DATA EXTRACTS below:
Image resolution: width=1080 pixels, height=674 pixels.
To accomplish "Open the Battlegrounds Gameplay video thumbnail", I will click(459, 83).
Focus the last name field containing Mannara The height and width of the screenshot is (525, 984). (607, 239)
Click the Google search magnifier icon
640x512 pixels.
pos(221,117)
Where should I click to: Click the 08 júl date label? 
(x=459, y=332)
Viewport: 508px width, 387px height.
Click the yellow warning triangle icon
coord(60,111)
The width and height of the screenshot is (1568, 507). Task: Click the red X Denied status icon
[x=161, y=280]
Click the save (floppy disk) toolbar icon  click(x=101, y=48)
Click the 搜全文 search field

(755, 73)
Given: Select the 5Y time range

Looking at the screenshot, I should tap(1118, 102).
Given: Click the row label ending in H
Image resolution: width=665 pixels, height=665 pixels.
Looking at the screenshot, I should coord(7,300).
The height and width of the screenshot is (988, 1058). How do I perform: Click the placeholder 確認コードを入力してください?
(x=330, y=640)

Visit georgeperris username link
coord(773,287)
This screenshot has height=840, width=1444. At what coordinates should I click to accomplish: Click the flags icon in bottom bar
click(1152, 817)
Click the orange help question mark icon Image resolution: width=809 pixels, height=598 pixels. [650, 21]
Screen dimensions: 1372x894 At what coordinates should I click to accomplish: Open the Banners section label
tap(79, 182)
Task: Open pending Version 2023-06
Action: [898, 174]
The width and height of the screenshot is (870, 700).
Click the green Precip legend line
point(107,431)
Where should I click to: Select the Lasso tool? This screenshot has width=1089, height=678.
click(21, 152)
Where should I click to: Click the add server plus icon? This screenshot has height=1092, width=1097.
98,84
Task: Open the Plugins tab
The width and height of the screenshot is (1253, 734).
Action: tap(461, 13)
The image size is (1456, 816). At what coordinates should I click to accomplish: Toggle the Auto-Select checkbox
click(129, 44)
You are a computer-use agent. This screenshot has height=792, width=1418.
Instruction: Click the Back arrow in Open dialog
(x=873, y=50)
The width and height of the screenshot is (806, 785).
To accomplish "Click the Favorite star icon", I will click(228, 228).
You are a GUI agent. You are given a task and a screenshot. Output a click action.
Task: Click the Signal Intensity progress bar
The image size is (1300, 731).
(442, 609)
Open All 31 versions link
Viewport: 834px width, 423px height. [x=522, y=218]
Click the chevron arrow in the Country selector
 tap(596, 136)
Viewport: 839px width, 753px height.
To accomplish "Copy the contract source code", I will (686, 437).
End of DATA EXTRACTS.
*EXERCISE OBJECTIVE*. After reading the data above, return it verbatim in full.

*RESPONSE*.
Image resolution: width=1080 pixels, height=674 pixels.
To accomplish "Open the Battlegrounds Gameplay video thumbnail", I will click(459, 83).
Focus the last name field containing Mannara The height and width of the screenshot is (525, 984). (607, 239)
Click the Google search magnifier icon
640x512 pixels.
pos(221,117)
Where should I click to: Click the 08 júl date label? 
(x=459, y=332)
Viewport: 508px width, 387px height.
Click the yellow warning triangle icon
coord(60,111)
The width and height of the screenshot is (1568, 507). Task: Click the red X Denied status icon
[x=161, y=280]
Click the save (floppy disk) toolbar icon  click(x=101, y=48)
Click the 搜全文 search field

(755, 73)
Given: Select the 5Y time range

Looking at the screenshot, I should tap(1118, 102).
Given: Click the row label ending in H
Image resolution: width=665 pixels, height=665 pixels.
Looking at the screenshot, I should coord(7,300).
The height and width of the screenshot is (988, 1058). How do I perform: Click the placeholder 確認コードを入力してください?
(x=330, y=640)

Visit georgeperris username link
coord(773,287)
This screenshot has height=840, width=1444. At what coordinates should I click to accomplish: Click the flags icon in bottom bar
click(1152, 817)
Click the orange help question mark icon Image resolution: width=809 pixels, height=598 pixels. [650, 21]
Screen dimensions: 1372x894 At what coordinates should I click to accomplish: Open the Banners section label
tap(79, 182)
Task: Open pending Version 2023-06
Action: [898, 174]
The width and height of the screenshot is (870, 700).
Click the green Precip legend line
point(107,431)
Where should I click to: Select the Lasso tool? This screenshot has width=1089, height=678.
click(21, 152)
Where should I click to: Click the add server plus icon? This screenshot has height=1092, width=1097.
98,84
Task: Open the Plugins tab
The width and height of the screenshot is (1253, 734).
Action: tap(461, 13)
The image size is (1456, 816). At what coordinates should I click to accomplish: Toggle the Auto-Select checkbox
click(129, 44)
You are a computer-use agent. This screenshot has height=792, width=1418.
Instruction: Click the Back arrow in Open dialog
(x=873, y=50)
The width and height of the screenshot is (806, 785).
To accomplish "Click the Favorite star icon", I will click(228, 228).
You are a GUI agent. You are given a task and a screenshot. Output a click action.
Task: Click the Signal Intensity progress bar
The image size is (1300, 731).
(442, 609)
Open All 31 versions link
Viewport: 834px width, 423px height. [x=522, y=218]
Click the chevron arrow in the Country selector
 tap(596, 136)
Viewport: 839px width, 753px height.
To accomplish "Copy the contract source code", I will (686, 437).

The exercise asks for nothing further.